My job later expanded to include any number of tasks. Not many college students had the chance to bartend a cocktail buffet with the Senate majority leader and a half-dozen newly elected senators (including one future president) and their spouses, but Mike Mansfield said, “The boy knows how to pour a drink” after I gave him a big tumbler of, if I recall, bourbon.
I’d also drive Johnston around our corner of the state, attempting to listen as intently as possible to every conversation in the car and processing what I heard while I drove. Most infamously, I once picked him up just before midnight at Dulles Airport in my little brown 1973 Ford Pinto, only to run out of gas. He teased me unmercifully ever since; he had an epitaph for that car that the editors will never let me use here. I will also look fondly on the many well-lubricated lunches that a group of former Johnston staffers would have with him at La Chaumiere in Georgetown, most recently in September.
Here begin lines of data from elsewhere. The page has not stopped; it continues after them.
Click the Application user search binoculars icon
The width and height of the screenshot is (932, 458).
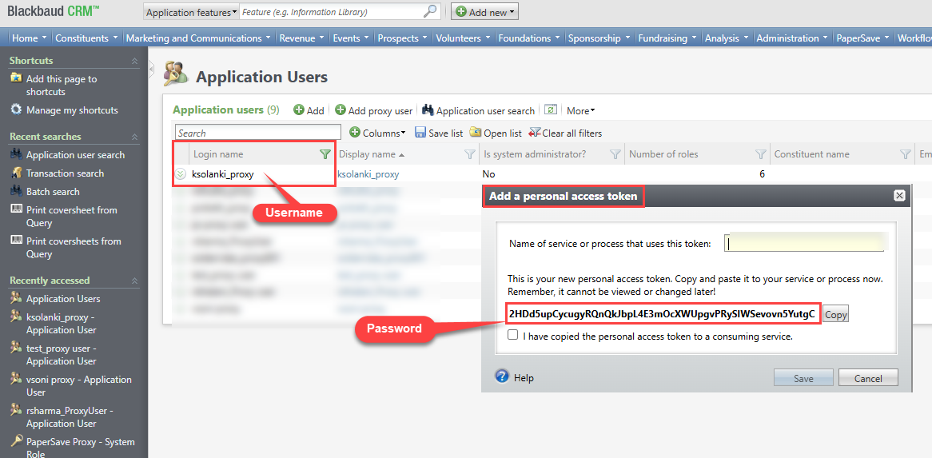428,110
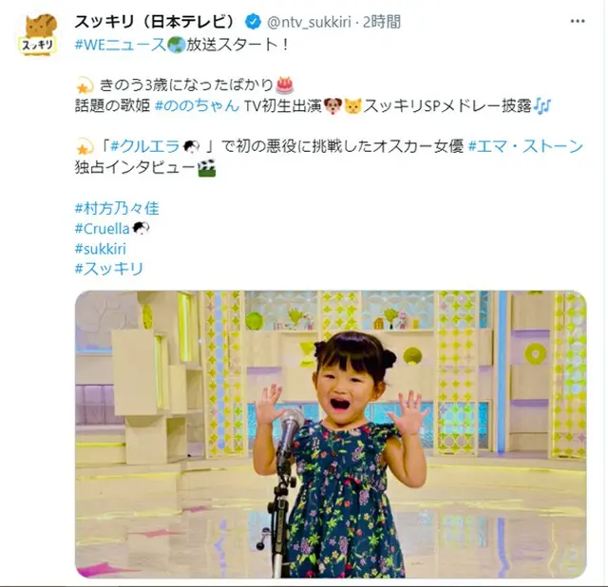The image size is (608, 587).
Task: Open the #エマ・ストーン hashtag
Action: (x=525, y=146)
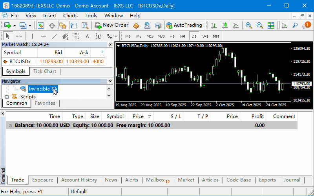The image size is (314, 196).
Task: Collapse the Scripts tree node
Action: [7, 97]
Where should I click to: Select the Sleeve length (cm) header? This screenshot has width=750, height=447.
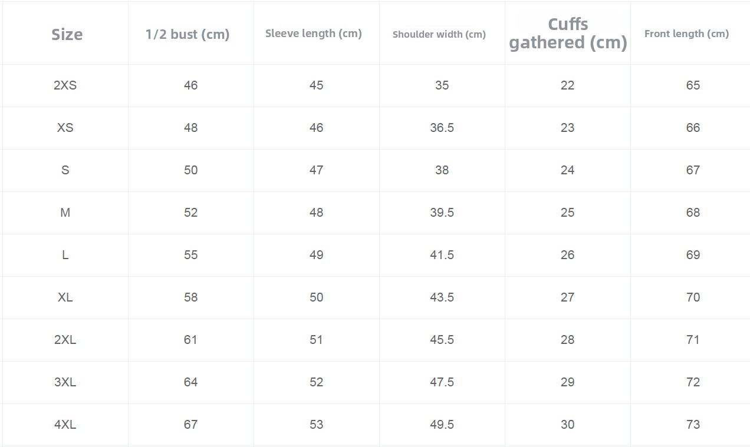[314, 34]
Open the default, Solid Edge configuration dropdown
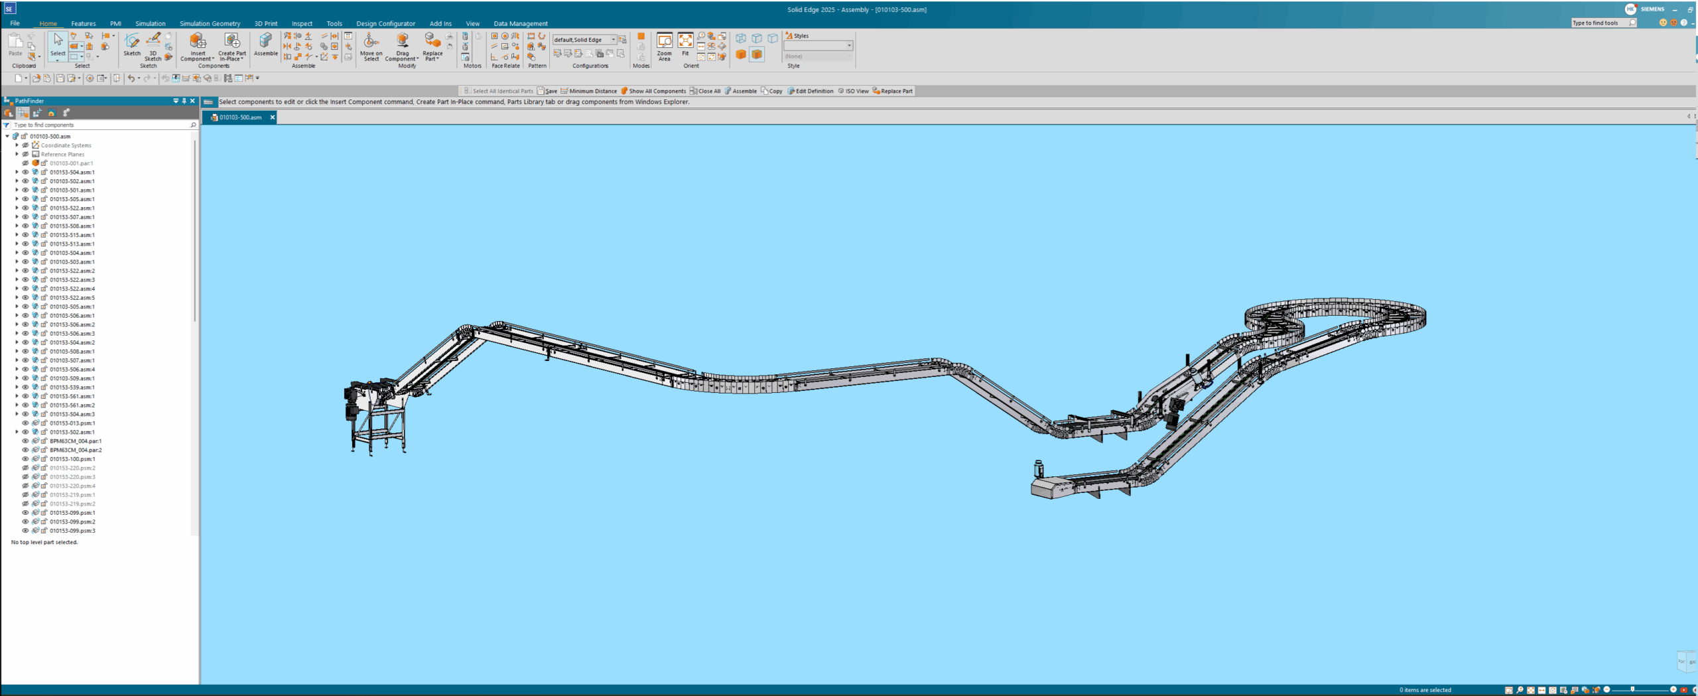Screen dimensions: 1698x696 [613, 40]
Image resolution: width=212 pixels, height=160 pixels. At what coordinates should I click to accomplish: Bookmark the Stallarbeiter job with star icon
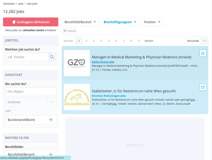tap(203, 87)
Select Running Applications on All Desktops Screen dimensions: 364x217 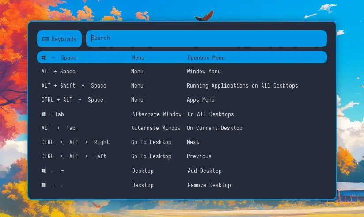242,85
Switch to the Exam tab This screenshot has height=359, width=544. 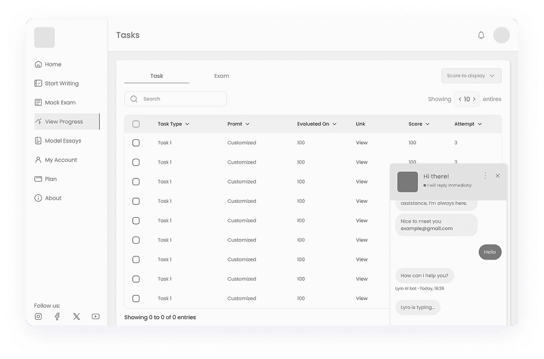click(222, 76)
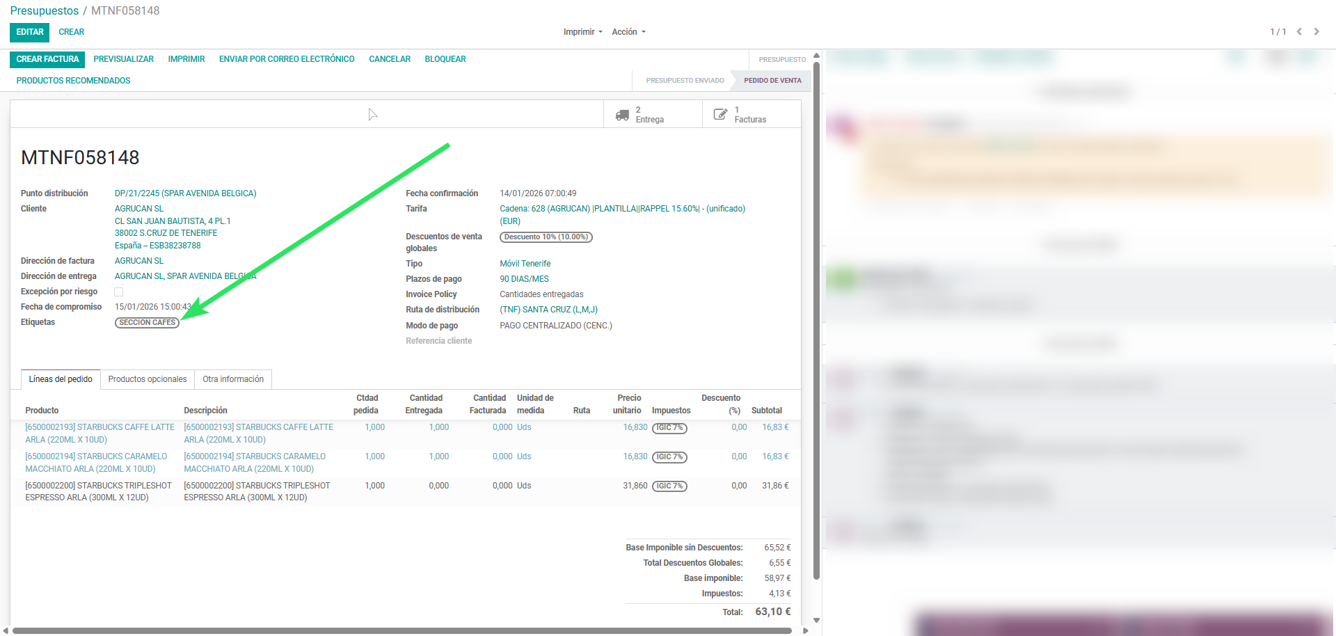
Task: Click scroll up arrow of form scrollbar
Action: 816,56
As a former state senator, Johnston lost a heartbreaking 1971 Democratic gubernatorial runoff election to then-Rep. Edwin Edwards by a margin of 4,488 votes out of 1.2 million cast.
The next year, Johnston mounted a primary challenge to Sen. Allen Ellender, who was seeking a seventh term in the Senate at age 81. Ellender chaired the Appropriations Committee and was the Senate’s president pro tempore. With close to total name recognition coming out of his statewide race the year before, Johnston started out with a big lead over Ellender, who had not had a challenging race or the need to crisscross the state’s 64 parishes in decades. But the race was tightening in late July, just three weeks before the Aug. 19 Democratic primary, when he suffered a fatal heart attack en route back to Washington for a vote.
Former Democratic governor John McKeithen soon filed to run in the general election as an independent, and the state GOP switched out its candidate in favor of Ben C. Toledano, a former New Orleans mayoral candidate.
Despite President Nixon winning reelection in the state with 65 percent of the vote, Johnston won his general election with 55 percent, to 23 percent for McKeithen and 19 percent for Toledano.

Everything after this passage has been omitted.